What to produce -
Print the material below verbatim, keeping every line and its order unchanged.

Data provided -
- - - - - - -

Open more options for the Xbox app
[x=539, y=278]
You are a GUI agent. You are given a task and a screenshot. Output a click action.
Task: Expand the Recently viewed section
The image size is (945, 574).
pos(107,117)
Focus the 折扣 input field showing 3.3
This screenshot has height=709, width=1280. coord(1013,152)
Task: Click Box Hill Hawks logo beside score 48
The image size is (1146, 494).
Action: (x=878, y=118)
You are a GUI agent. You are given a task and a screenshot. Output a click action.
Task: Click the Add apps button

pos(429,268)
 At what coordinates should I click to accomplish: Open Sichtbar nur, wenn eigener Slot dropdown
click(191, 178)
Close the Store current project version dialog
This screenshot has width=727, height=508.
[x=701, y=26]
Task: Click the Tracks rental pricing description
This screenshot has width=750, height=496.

- - - - - - -

Answer -
Open more options for the Xbox app
[x=539, y=278]
You are a GUI agent. You are given a task and a screenshot. Output a click action.
Task: Expand the Recently viewed section
The image size is (945, 574).
pos(107,117)
Focus the 折扣 input field showing 3.3
This screenshot has height=709, width=1280. coord(1013,152)
Task: Click Box Hill Hawks logo beside score 48
The image size is (1146, 494).
Action: (x=878, y=118)
You are a GUI agent. You are given a task and a screenshot. Output a click action.
Task: Click the Add apps button

pos(429,268)
 At what coordinates should I click to accomplish: Open Sichtbar nur, wenn eigener Slot dropdown
click(191, 178)
Close the Store current project version dialog
This screenshot has width=727, height=508.
[x=701, y=26]
Task: Click the Tracks rental pricing description
This screenshot has width=750, height=496.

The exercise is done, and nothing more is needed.